Reproduce, without any change, the stretch of items from the line containing "Send a thumbs-up in the right Messenger chat" through the line containing "[x=157, y=143]".

Target pointing data

--------------------

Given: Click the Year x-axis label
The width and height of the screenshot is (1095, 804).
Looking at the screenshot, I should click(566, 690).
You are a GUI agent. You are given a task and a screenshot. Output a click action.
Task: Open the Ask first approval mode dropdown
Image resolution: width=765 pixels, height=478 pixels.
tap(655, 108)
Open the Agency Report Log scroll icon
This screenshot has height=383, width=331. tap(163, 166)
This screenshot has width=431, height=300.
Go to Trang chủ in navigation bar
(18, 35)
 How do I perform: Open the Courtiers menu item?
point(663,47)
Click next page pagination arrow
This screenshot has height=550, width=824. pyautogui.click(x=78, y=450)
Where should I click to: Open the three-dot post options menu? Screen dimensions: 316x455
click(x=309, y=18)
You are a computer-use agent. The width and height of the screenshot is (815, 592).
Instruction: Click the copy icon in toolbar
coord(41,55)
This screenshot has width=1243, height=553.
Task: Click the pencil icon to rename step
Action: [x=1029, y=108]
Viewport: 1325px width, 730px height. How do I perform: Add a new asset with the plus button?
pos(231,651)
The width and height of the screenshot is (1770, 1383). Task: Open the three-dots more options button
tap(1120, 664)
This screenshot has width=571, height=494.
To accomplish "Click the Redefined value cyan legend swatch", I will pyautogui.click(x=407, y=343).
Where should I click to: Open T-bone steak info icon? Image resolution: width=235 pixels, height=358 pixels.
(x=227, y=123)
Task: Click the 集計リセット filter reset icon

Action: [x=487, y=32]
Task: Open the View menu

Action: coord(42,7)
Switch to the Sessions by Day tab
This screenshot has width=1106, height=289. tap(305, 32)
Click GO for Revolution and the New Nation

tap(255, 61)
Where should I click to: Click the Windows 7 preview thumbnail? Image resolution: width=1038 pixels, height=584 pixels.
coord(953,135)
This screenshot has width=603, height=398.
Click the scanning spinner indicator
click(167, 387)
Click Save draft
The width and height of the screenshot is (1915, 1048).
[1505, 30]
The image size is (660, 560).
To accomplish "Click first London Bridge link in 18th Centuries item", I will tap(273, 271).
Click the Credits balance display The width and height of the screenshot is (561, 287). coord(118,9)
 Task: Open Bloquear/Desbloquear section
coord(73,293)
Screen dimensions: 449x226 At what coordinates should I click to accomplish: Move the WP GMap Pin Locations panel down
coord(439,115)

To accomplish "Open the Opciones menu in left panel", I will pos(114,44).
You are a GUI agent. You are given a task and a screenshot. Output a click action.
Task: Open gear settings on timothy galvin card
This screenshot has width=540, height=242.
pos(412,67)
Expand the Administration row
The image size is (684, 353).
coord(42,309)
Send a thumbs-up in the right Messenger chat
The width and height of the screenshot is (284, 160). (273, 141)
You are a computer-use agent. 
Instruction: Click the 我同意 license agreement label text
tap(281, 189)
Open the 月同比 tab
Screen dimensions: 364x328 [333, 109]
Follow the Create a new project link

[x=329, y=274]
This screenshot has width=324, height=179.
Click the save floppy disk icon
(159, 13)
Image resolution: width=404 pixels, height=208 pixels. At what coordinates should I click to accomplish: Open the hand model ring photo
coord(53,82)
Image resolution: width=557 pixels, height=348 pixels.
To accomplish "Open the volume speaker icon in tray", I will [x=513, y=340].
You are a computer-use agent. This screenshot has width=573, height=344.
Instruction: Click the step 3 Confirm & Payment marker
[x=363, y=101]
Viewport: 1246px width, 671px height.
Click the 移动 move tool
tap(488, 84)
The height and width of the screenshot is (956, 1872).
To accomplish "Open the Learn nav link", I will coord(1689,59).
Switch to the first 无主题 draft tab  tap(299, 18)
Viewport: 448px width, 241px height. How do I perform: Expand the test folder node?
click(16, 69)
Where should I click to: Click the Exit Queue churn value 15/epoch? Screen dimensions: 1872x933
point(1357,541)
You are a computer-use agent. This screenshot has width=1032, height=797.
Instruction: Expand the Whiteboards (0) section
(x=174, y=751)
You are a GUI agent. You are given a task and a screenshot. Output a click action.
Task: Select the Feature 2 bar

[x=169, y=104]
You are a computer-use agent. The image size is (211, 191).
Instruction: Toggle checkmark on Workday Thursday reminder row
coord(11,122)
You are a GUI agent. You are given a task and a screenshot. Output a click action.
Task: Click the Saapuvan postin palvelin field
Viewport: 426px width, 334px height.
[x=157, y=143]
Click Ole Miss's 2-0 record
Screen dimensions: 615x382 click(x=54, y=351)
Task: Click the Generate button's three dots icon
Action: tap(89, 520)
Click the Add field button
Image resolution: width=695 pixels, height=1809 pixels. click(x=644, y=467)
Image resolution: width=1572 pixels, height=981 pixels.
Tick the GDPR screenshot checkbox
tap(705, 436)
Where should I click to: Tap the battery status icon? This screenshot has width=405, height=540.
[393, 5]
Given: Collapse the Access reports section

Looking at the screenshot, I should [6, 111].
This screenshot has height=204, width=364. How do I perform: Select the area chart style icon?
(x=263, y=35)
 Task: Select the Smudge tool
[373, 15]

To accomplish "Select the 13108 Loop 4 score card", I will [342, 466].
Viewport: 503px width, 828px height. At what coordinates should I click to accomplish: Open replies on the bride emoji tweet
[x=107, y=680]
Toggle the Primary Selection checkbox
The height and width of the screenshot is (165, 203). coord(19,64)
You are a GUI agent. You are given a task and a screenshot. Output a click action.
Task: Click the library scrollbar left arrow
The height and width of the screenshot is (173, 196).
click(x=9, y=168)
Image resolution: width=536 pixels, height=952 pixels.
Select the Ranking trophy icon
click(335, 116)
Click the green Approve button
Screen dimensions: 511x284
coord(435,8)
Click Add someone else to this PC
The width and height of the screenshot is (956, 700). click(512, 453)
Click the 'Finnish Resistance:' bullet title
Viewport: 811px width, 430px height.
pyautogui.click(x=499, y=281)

--------------------

* **Response to this exercise**
Send a thumbs-up in the right Messenger chat
The width and height of the screenshot is (284, 160). (273, 141)
You are a computer-use agent. 
Instruction: Click the 我同意 license agreement label text
tap(281, 189)
Open the 月同比 tab
Screen dimensions: 364x328 [333, 109]
Follow the Create a new project link

[x=329, y=274]
This screenshot has width=324, height=179.
Click the save floppy disk icon
(159, 13)
Image resolution: width=404 pixels, height=208 pixels. At what coordinates should I click to accomplish: Open the hand model ring photo
coord(53,82)
Image resolution: width=557 pixels, height=348 pixels.
To accomplish "Open the volume speaker icon in tray", I will [x=513, y=340].
You are a computer-use agent. This screenshot has width=573, height=344.
Instruction: Click the step 3 Confirm & Payment marker
[x=363, y=101]
Viewport: 1246px width, 671px height.
Click the 移动 move tool
tap(488, 84)
The height and width of the screenshot is (956, 1872).
To accomplish "Open the Learn nav link", I will coord(1689,59).
Switch to the first 无主题 draft tab  tap(299, 18)
Viewport: 448px width, 241px height. How do I perform: Expand the test folder node?
click(16, 69)
Where should I click to: Click the Exit Queue churn value 15/epoch? Screen dimensions: 1872x933
point(1357,541)
You are a computer-use agent. This screenshot has width=1032, height=797.
Instruction: Expand the Whiteboards (0) section
(x=174, y=751)
You are a GUI agent. You are given a task and a screenshot. Output a click action.
Task: Select the Feature 2 bar

[x=169, y=104]
You are a computer-use agent. The image size is (211, 191).
Instruction: Toggle checkmark on Workday Thursday reminder row
coord(11,122)
You are a GUI agent. You are given a task and a screenshot. Output a click action.
Task: Click the Saapuvan postin palvelin field
Viewport: 426px width, 334px height.
[x=157, y=143]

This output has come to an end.